As we did not study the MOR encoding of the OPRM1 gene, we cannot comment on the KOR/MOR expression ratio. In principle, high KOR expression can also be led by repeated high stress levels, which trigger increased MOR or CRF activity with consequent KOR activation to dampen the overall stress system. However, our overall results suggest that experiences of childhood neglect are particularly related to OPRK1 methylation changes and correlate with BPD symptomatology.

There is a paucity of research on epigenetic alterations in the OPRK1 in psychopathology and childhood trauma, with no studies, to our knowledge, involving BPD. Hypermethylation in the promoter has been linked to heroin addiction [66], and hypermethylation within the intron 2 is associated with CT [37]. This, along with our findings regarding promoter hypomethylation in BPD, suggests that heroin addiction and BPD lie at different poles of the opioid system imbalance.

As regards the limitations of the study, we examined the methylation of only one isolated gene, OPRK1, whose activity is embedded in a complex interplay with the MOR, the endogenous opioids, and the humoral stress system. Thus, a full analysis of the EOS dysfunctions would require a broader view, which has not yet been taken at the epigenetic level for BPD despite its intrinsic etiological links to external factors including childhood adversity. Moreover, there is evidence from post-mortem studies that the association between CT and OPRK1 mRNA expression differs depending on the brain regions [37]. Therefore, no general functional conclusions with respect to psychopathology and patho-etiology can be drawn based on gene transcription. Nevertheless, we demonstrated that aberrant methylation of a DMR within the promoter of OPRK1 in peripheral blood cells may be an indicator of BPD and its symptom severity, and that it is associated with CT at the sublevel of emotional and physical neglect.

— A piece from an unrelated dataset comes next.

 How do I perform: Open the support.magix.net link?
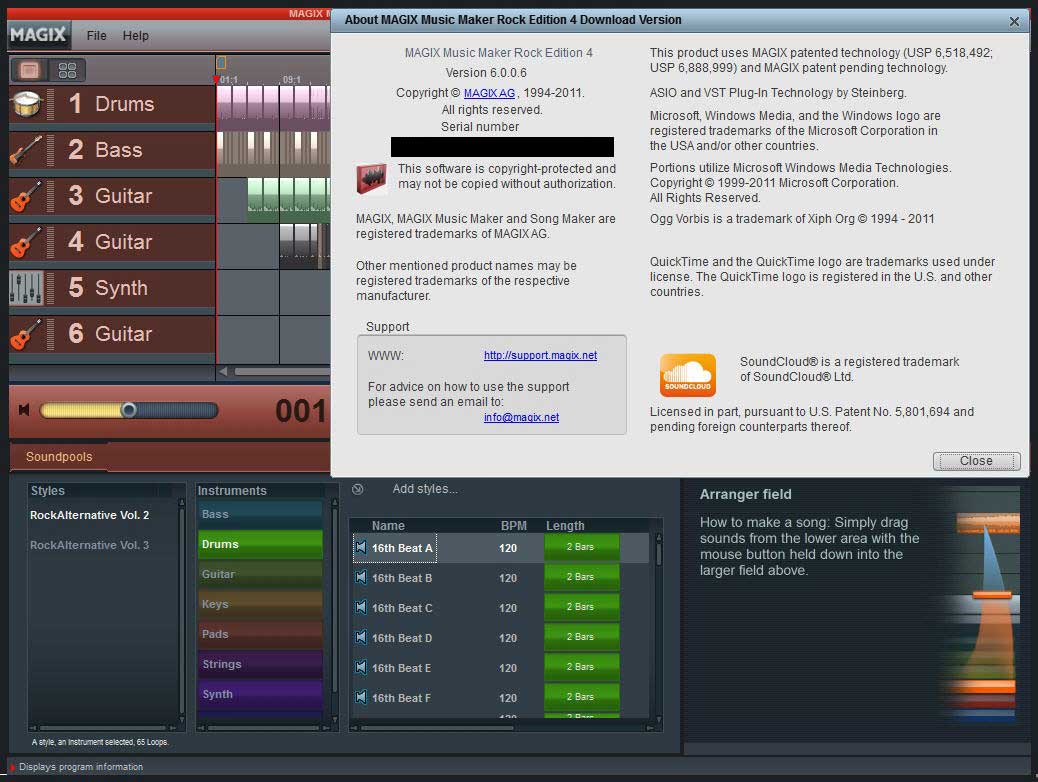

The diagnosis of BPD is associated with a substantial number of genetic variants (e.g. in FKBP5 [77], CRHR1 [23], COMT [78, 79], TPH2, HTR2A, SLC6A4, MAOA, SLC6A3 [80]) which are also differentially sensitive to CT [23, 80,81,82]. But, in our analyses, we did not statistically control for any influence of these genetic variants on our methylation analyses of OPRK1 given that there is no known interaction between these genes and the OPRK1 methylation rate. Positing any such interaction, therefore, would be purely speculative, forcing us to control for all genes theoretically associated with BPD (without any relevant evidence thereof), and thus overstraining the statistical power of our cohort without a valid rationale.

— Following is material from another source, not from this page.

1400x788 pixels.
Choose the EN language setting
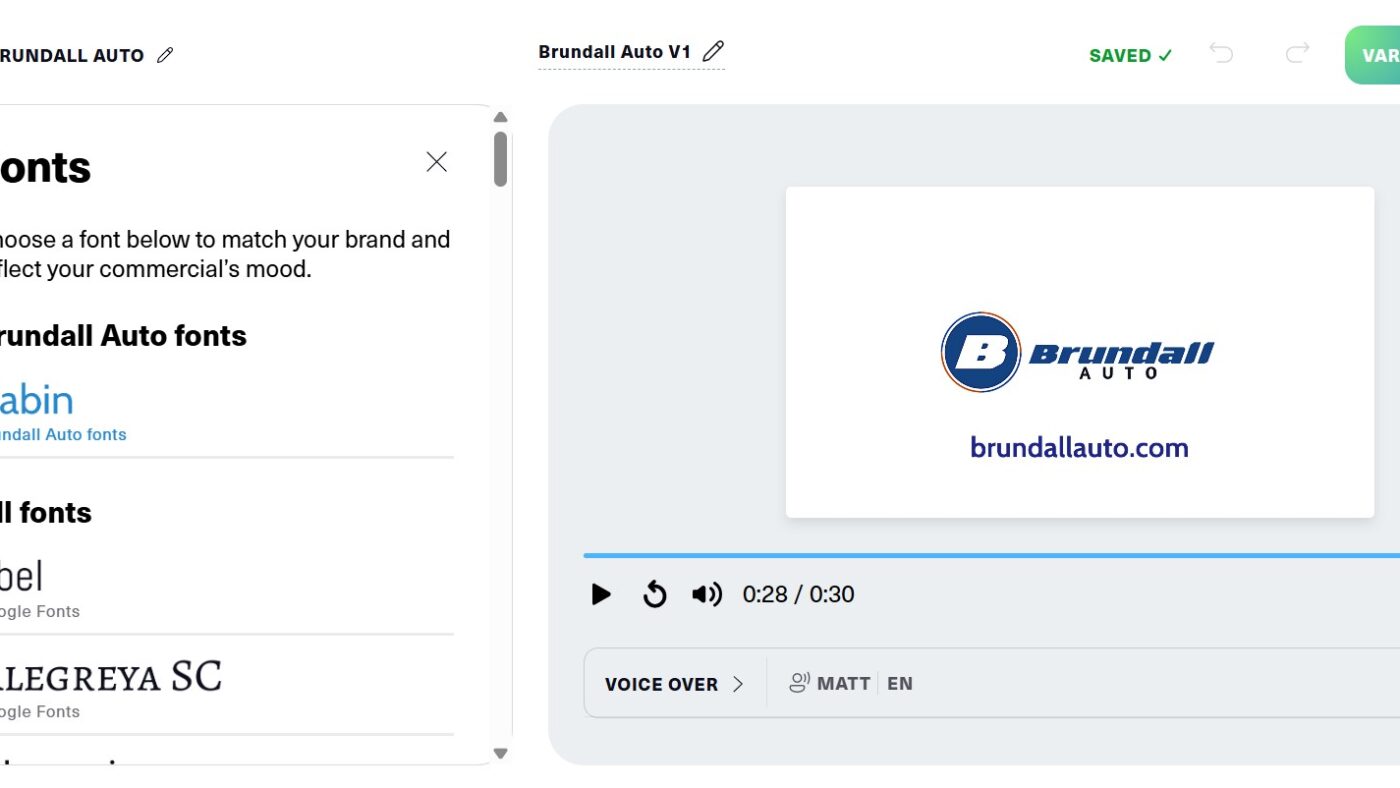(899, 684)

As for the dimensional aspect of our investigations, the study cohort was not optimally suited given that it consisted of a group of healthy individuals without psychopathology and patients with full-blown BPD, thus lacking an intermediate group with lower BPD levels. Finally, the study was conducted with samples from only 95 subjects, of whom 47 were with BPD. The results must be replicated in a larger cohort to strengthen the evidence.

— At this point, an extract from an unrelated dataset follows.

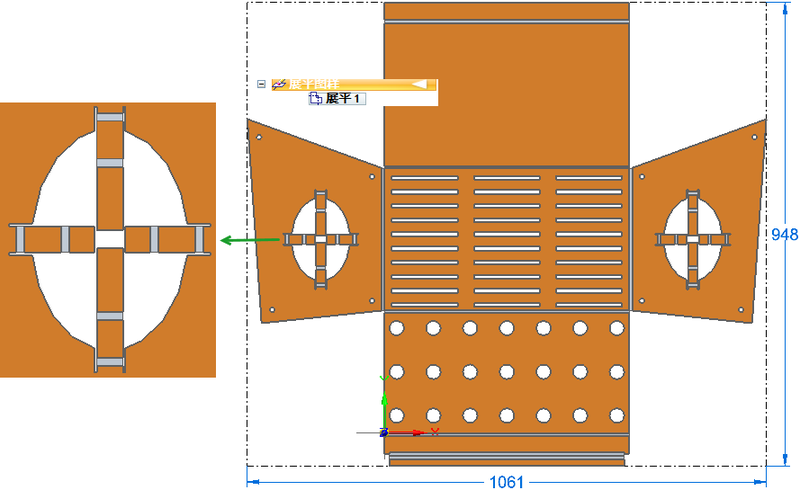800x490 pixels.
Task: Click the flat pattern icon beside 展平图样
Action: tap(279, 85)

To sum up, our data indicate a mechanism through which childhood neglect may contribute to the development of BPD. If our preliminary findings can be replicated in larger samples, the level of methylation of an indicative region, such as the newly identified DMR, may be evaluated as a feature of a risk constellation for BPD. It may also act as an effective marker for early detection or treatment efficacy. Based on our findings, increased KOR expression may explain chronic anhedonia, suicidality, or inner emptiness in BPD, which may be a trigger for self-injurious and risk-seeking behavior and drug use. A selective KOR antagonist has recently been found to reduce anhedonia in patients with depression and anxiety [69]. This suggests that such receptor-selective agents ought to be tested for the treatment of BPD, highlighting the KOR receptor as a promising pharmacological target. For a fundamental understanding of the EOS in the pathogenesis and maintenance of BPD, including its therapy, the receptors involved in the EOS should be conceptualized as a functional ensemble in further research.